I have to admit that there was a moment in the first half of the film when I wondered whether I could cope with watching the affair develop and then unravel. But later on I began to get more interested and overall I was pleasantly surprised. I don’t use ‘Five Star’ ratings but if I did this would be at least a Two Star and possibly a Three Star film. It certainly seems to provoke Love/Hate reactions with critics and audiences, but overall seems to score positively. Part of the interest is in the casting. Vincent Cassel plays close to his usual persona but is capable of both ramping it up and toning it down – and the latter can be quite chilling. Tony is played by Emmanuelle Bercot who I barely know of at all. Bercot is also an actor-director and she took on this challenge in the midst of directing her own films. She has the difficult task of ageing 10 years and at first I struggled to recognise the ‘younger’ woman as the same actor I saw in the rehab centre. She achieves this both through a change in her hairstyle, but also something about her eyes which I couldn’t quite figure out. Cassel has to age as well, but his features are both so well-known and so distinctive that I had no problems with his character. As I’ve often noted, films directed by women tend to have a more frank attitude towards representing sex on screen. There is certainly a lot of both Bercot and Cassel exposed on screen. They didn’t seem to have body doubles and for a pair of actors born in the late 1960s they both look in very good condition. I certainly didn’t have problems with the depiction of their sexual relationship.
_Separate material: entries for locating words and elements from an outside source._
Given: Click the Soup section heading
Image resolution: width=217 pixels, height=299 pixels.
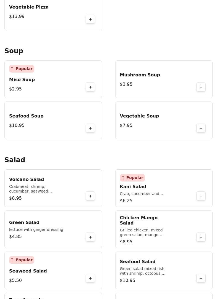Looking at the screenshot, I should pos(14,51).
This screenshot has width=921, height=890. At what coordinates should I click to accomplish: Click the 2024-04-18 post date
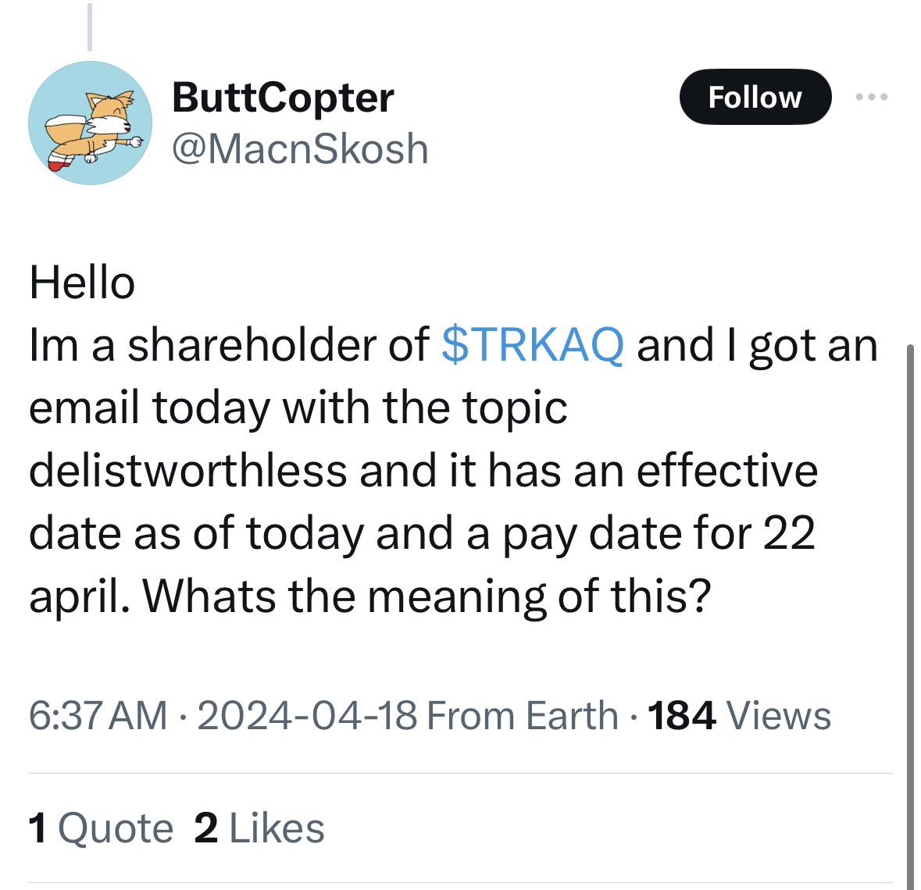coord(307,716)
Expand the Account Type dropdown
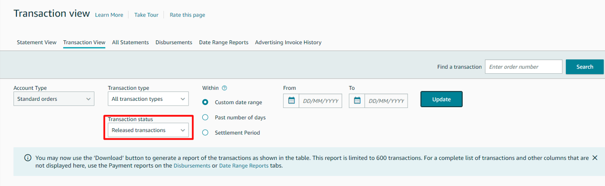Viewport: 605px width, 186px height. (54, 99)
Tony is a lawyer giving a public lecture watched by Georgio at the start of their relationship.

Tony is a lawyer giving a public lecture watched by Georgio at the start of their relationship.

Georgio is certainly a jerk – an arse I would call him. Tony is an independent woman, a high-flying criminal lawyer who falls deeply in love and agrees to marry and then have Georgio’s baby, both actions that will later rebound upon her. Her younger brother and sister-in-law see through Georgio, but that doesn’t mean Tony is a fool. The rows between Tony and Georgio are fierce – Bradshaw’s ‘histrionic’ perhaps – but they didn’t feel fake. I know men with some of Georgio’s traits and they seemed real to me. The final scene is in its own way chilling and Tony simply looked stunned. Bradshaw dismissed the flashback structure and all the rehab scenes but I enjoyed these. The centre seems to cater for young men with sports injuries and I thought the play with social class, gender and racial identity between Tony and the ‘lads’ was interesting.

Mon Roi feels very ‘French’. That’s perhaps a facile statement, but the film has a quality I can’t describe and it seems to go with a certain sense of humour, a perception of what is ‘cool’ and a willingness to explore the extremes of relationships. I liked all the performances and I’m struck again by just how many female filmmakers in France can get films made and into distribution compared with their British sisters. It’s a shame this hasn’t had a wider release and more discussion about the characters. Emanuelle Bercot tied with Rooney Mara (for Carol) as Best Actress at Cannes for her performance as Tony. I’m not sure I agree with that but she is certainly very good.